Dünyadaki bütün kötülüklerin kaynağının insandaki sahip olma tutkusu olduğunu düşünüyorum. Bir toprağa çit çekip "burası benim" Diyen ilk insandan bu yana sahip olma tutkusu ve sahip olunanı kaybetme korkusu insanı en büyük kötülüklere sürüklemiş. Yaşar Kemal bu güzel romanında da bir toprağa sahip olmayan, Orta Asyadan beri konar göçer yaşamış yörüklerin iskân politikası sonrası yerleşik yaşama geçmesini, geçmeyen ve konak göçer yaşamaya devam eden son oba olan Karaçullu obasının kış vaktinde konacak bir düzlük bulamamasını; çektiği sıkıntıları uğradıkları zulmü konu alıyor.
Kitaptaki en can alıcı şey bana göre çaresizlikten kırılan, tek tek insanlarını kaybeden obaya zulmeden, ayak bastıkları dağdan bile ayak bastı parası isteyen köylülerin de onlar gibi yörük olup, yakın zamana kadar da konar göçer yaşayan insanlar olmasıydı. Karaçullu obası hem onların çaresizliğinden rüşvetle istifade etmek isteyen devlet mensuplarının hem de kendi gibi yörüklükten gelme köylülerin baskısına uğruyor. Çocukları öldürülüyor, çadırları yakılıyor, tehtid ediliyorlar.

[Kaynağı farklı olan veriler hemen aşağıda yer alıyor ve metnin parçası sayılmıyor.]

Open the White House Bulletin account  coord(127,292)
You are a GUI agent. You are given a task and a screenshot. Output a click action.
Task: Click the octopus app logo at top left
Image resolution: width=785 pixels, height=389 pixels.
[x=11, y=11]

Mazlum kimdir? Diye düşündüm. Zalim olacak fırsatı bulamamış kişidir belki de. Zira en küçük fırsatta kendisi de aynı sıkıntıları yaşamış olsa bile elindeki gücü daha zayıf olana kullanmaktan imtina etmiyor insanoğlu.
Kitap en çok bunu sorgulattı bana.
Konusunun güzelliğiyle beraber Yaşar Kemal'in okuyanla sohbet ediyormuş gibi olan ve her cümlesi edebiyatla bezenmiş satırları ayrıca güzeldi. Yazarı okumayı sevenler bu kitabını da severek okuyacaklardir.